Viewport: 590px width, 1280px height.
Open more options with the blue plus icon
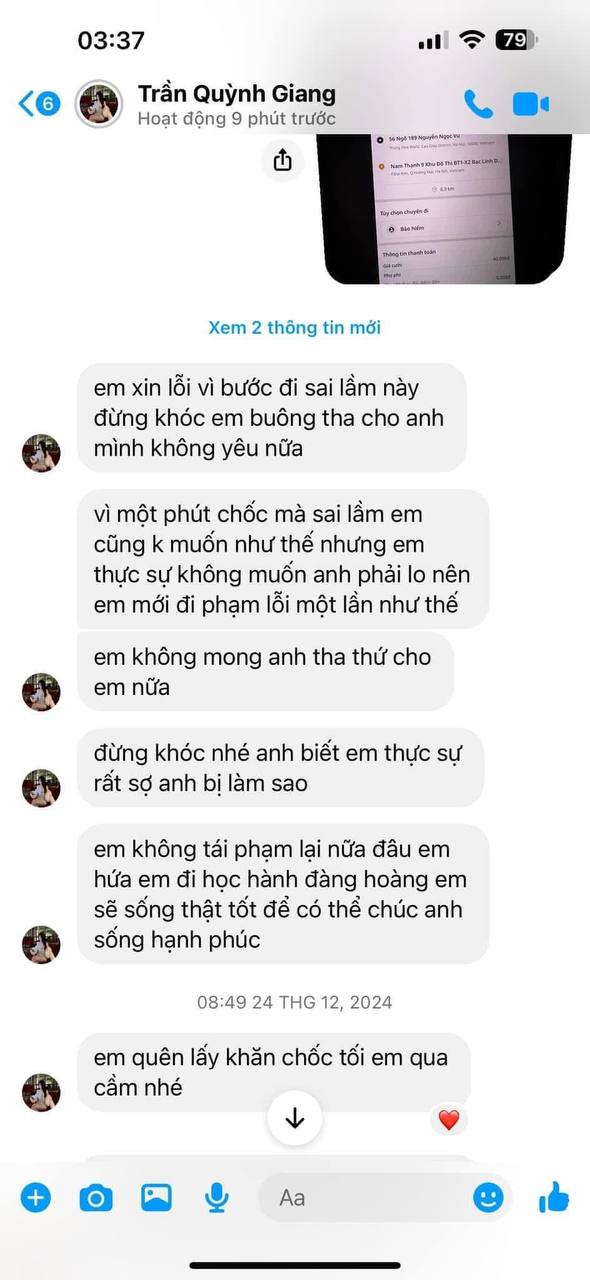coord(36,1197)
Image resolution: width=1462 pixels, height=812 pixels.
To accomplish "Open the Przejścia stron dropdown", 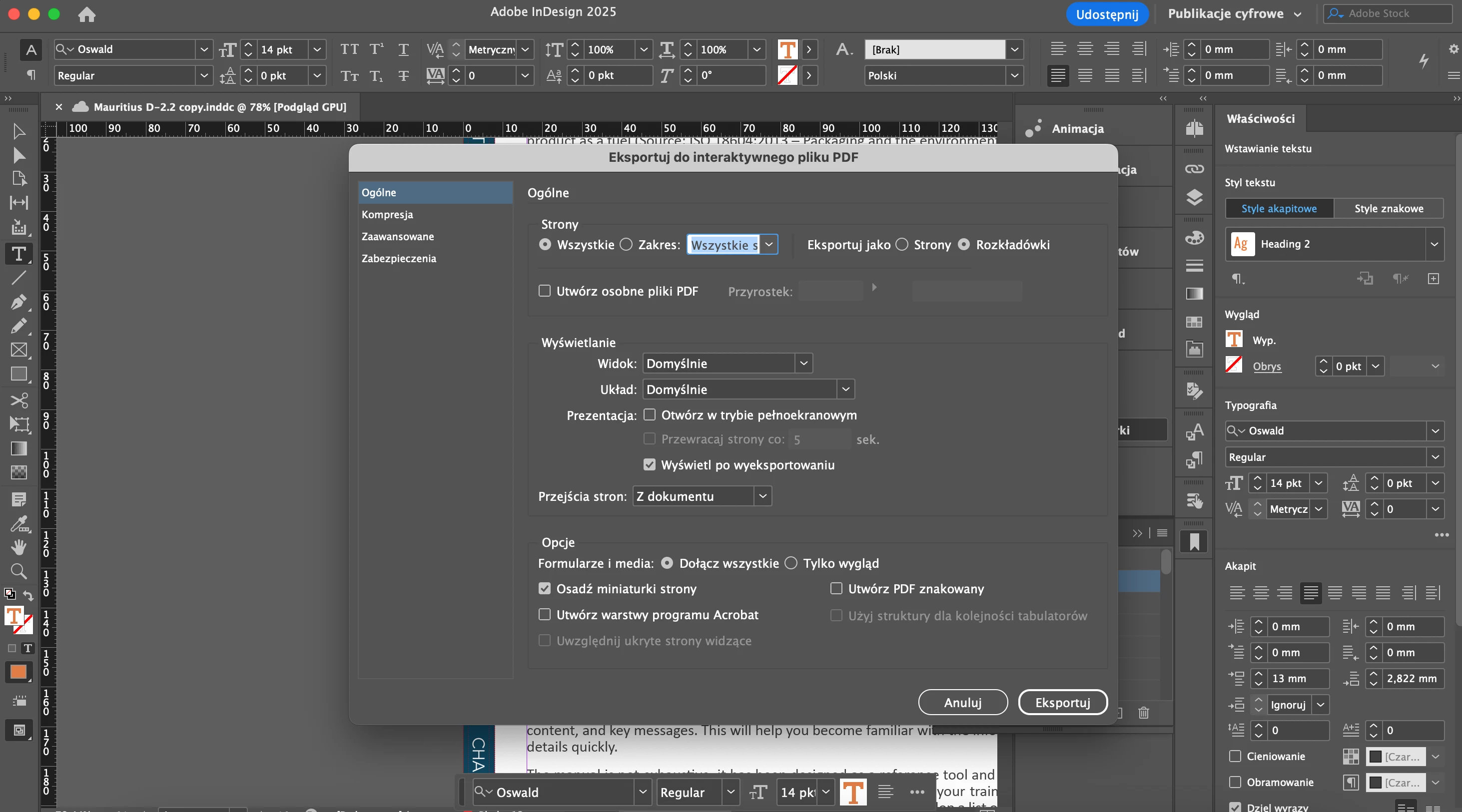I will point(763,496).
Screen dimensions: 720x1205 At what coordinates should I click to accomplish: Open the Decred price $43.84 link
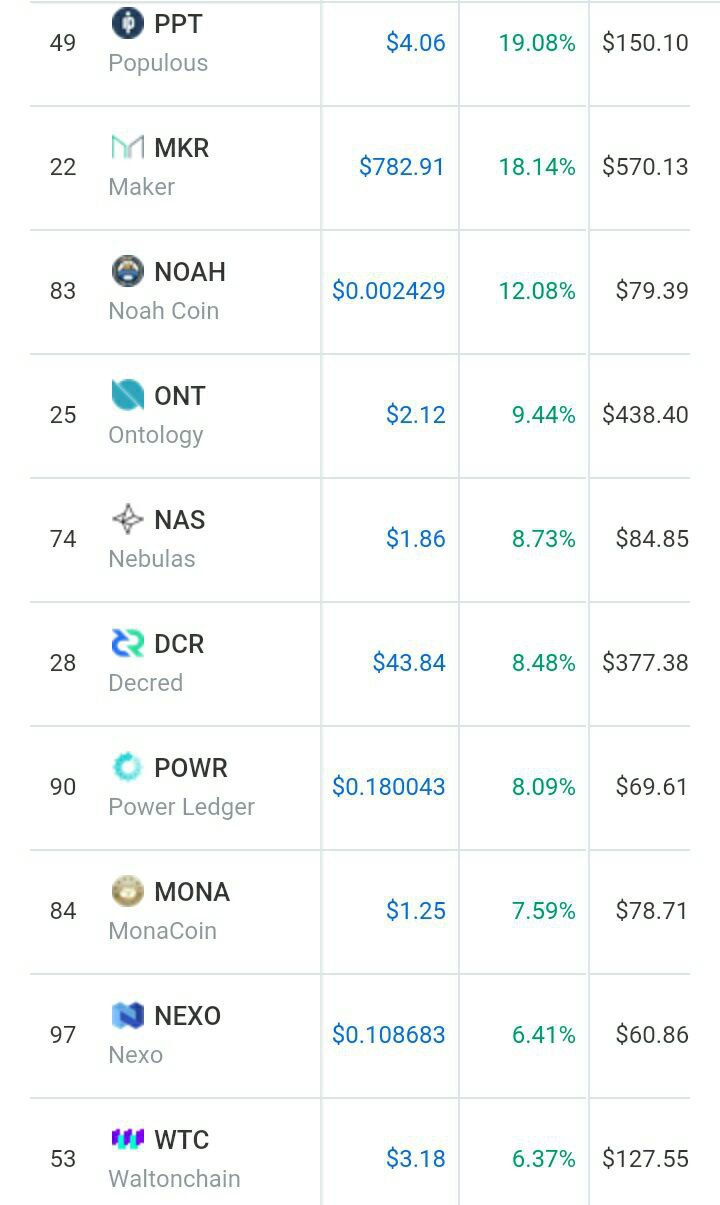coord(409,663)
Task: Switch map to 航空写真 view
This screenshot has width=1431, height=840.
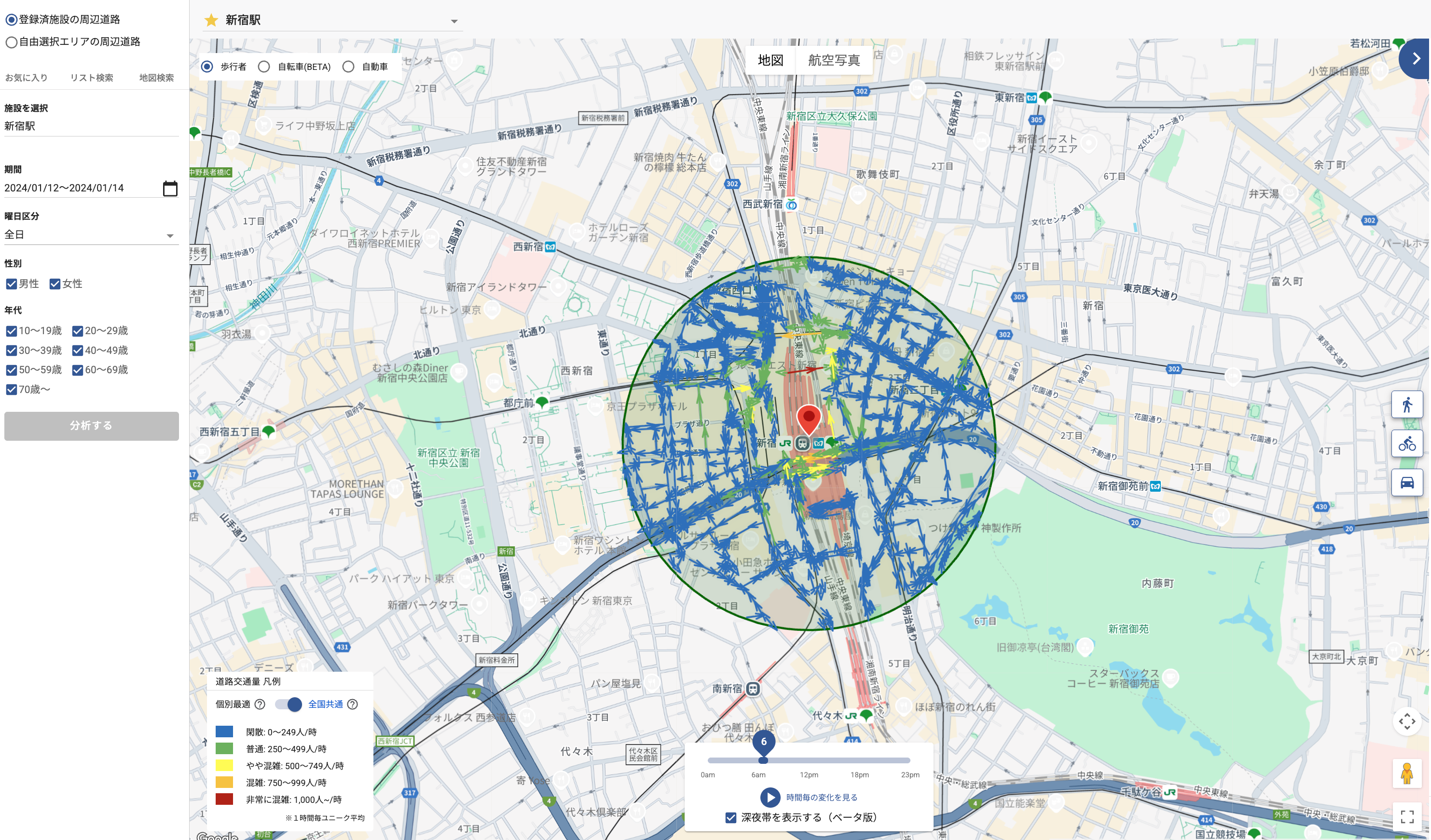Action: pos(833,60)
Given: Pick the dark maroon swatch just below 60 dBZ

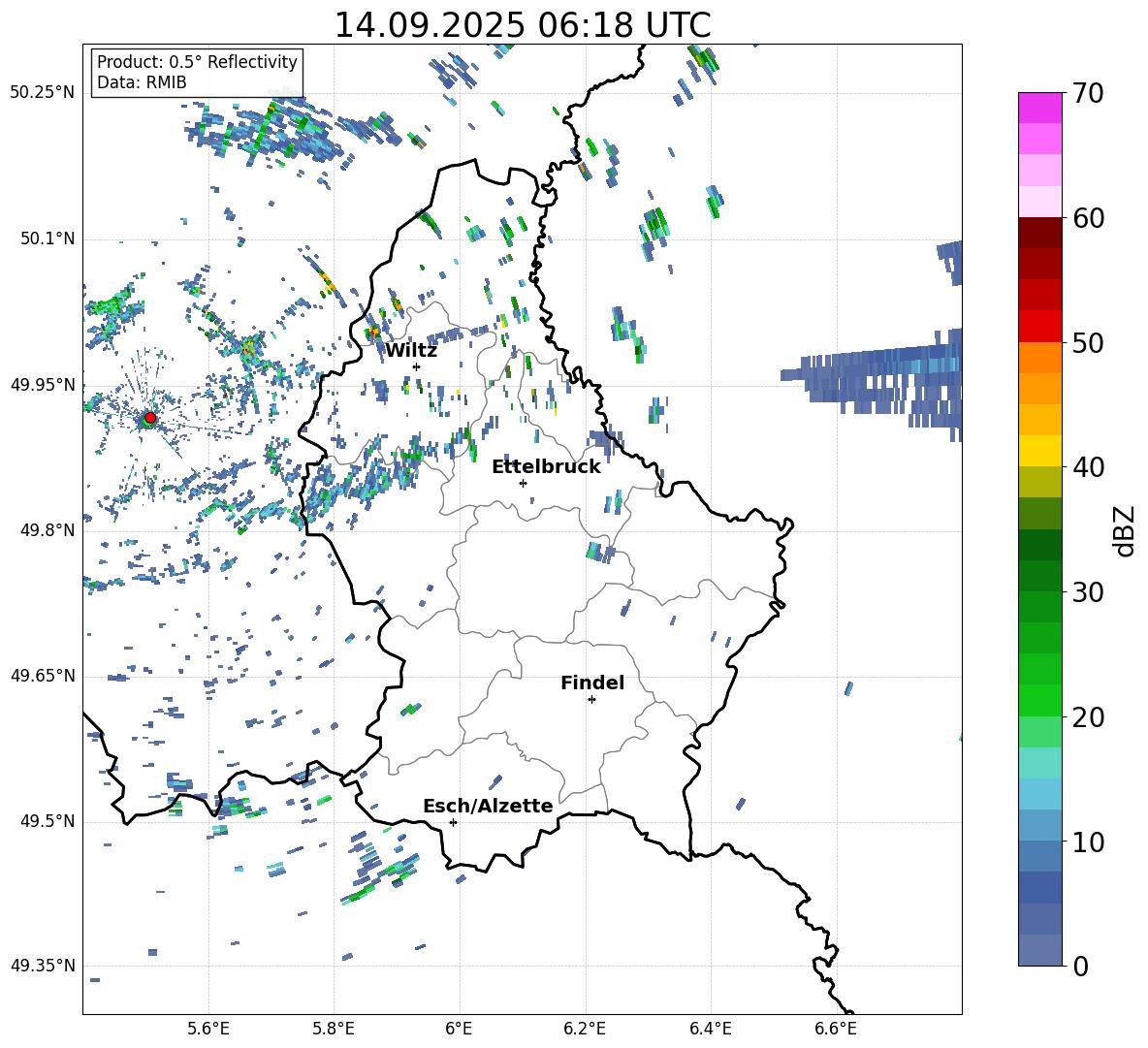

Problem
Reproduce verbatim the stretch of items from the line containing "Task: Switch map to 航空写真 view" through the end of the items, both ends included. Omit the pictures.

Solution
Task: Switch map to 航空写真 view
This screenshot has width=1431, height=840.
Action: pos(833,60)
Given: Pick the dark maroon swatch just below 60 dBZ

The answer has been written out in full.